PROBLEM DESCRIPTION: All records below should be repeated exactly, with the pictures left out.

(Collected data)
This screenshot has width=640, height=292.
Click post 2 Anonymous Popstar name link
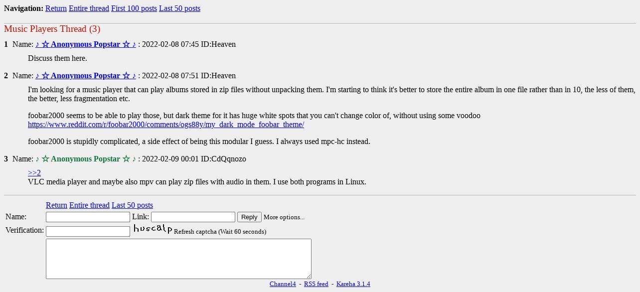(86, 76)
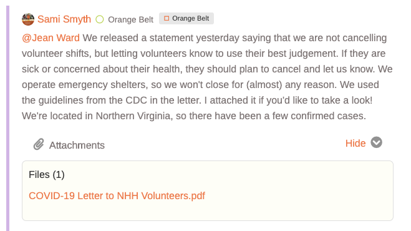Click the purple vertical bar beside post
Screen dimensions: 411x231
[x=8, y=118]
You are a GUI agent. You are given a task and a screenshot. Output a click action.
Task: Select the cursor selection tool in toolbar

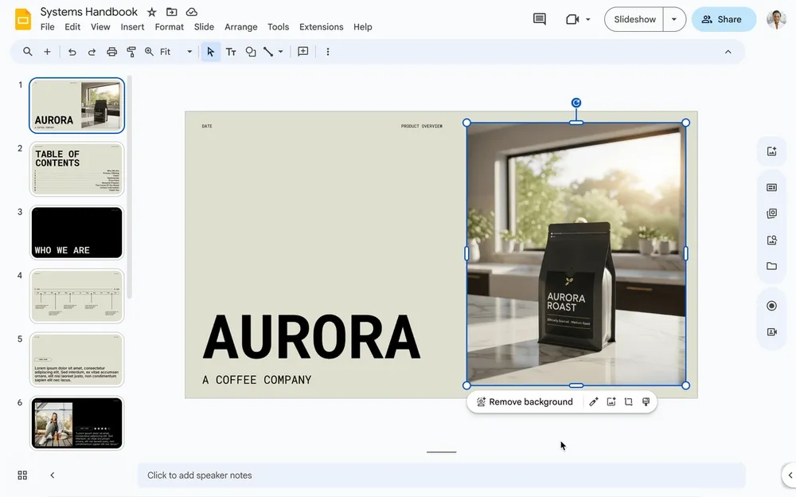210,51
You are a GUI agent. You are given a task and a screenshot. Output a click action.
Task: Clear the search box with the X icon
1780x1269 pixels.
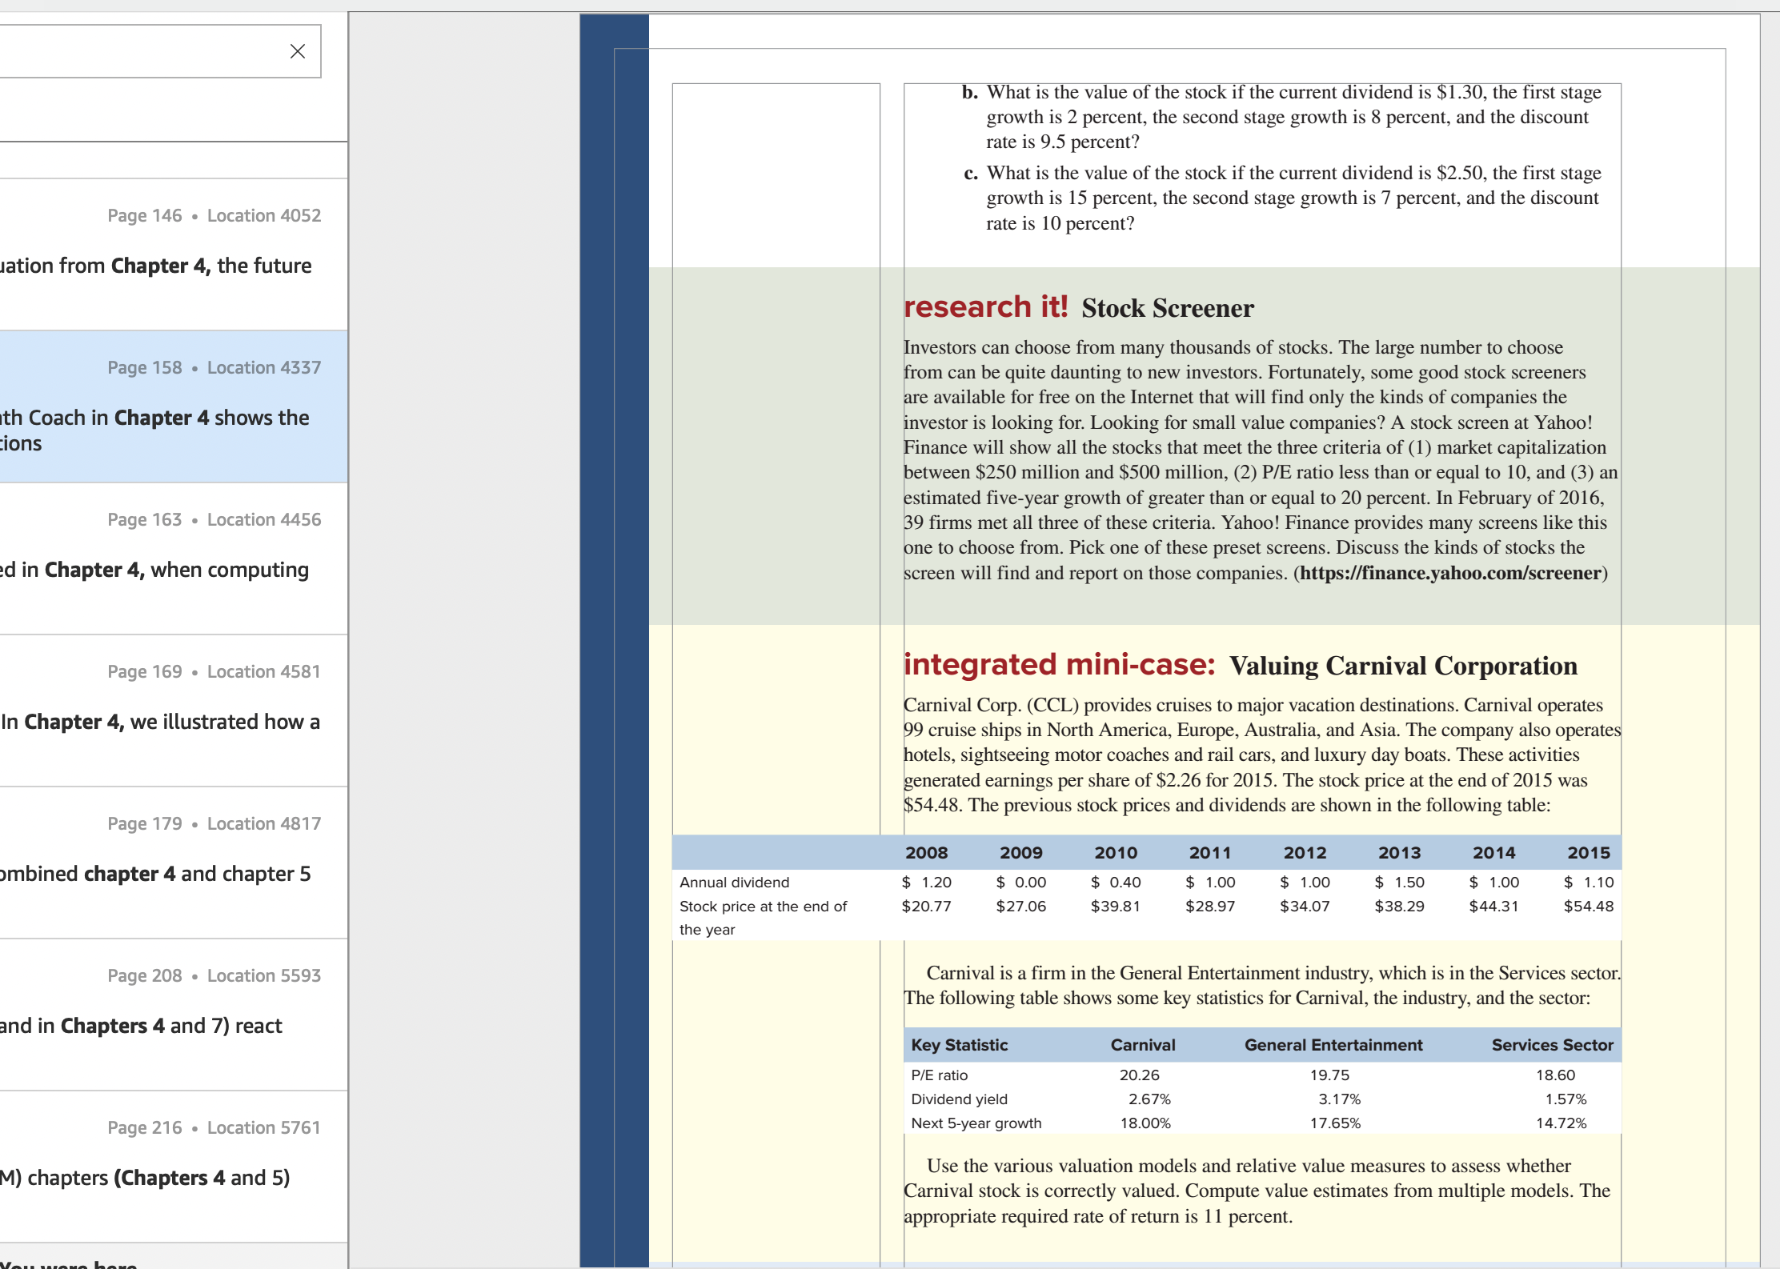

TASK RESULT:
This screenshot has width=640, height=292.
Click post 2 Anonymous Popstar name link
(86, 76)
Click the purple vertical bar beside post
Screen dimensions: 411x231
[x=8, y=118]
You are a GUI agent. You are given a task and a screenshot. Output a click action.
Task: Select the cursor selection tool in toolbar

210,51
You are a GUI agent. You are given a task and a screenshot. Output a click action.
Task: Clear the search box with the X icon
1780x1269 pixels.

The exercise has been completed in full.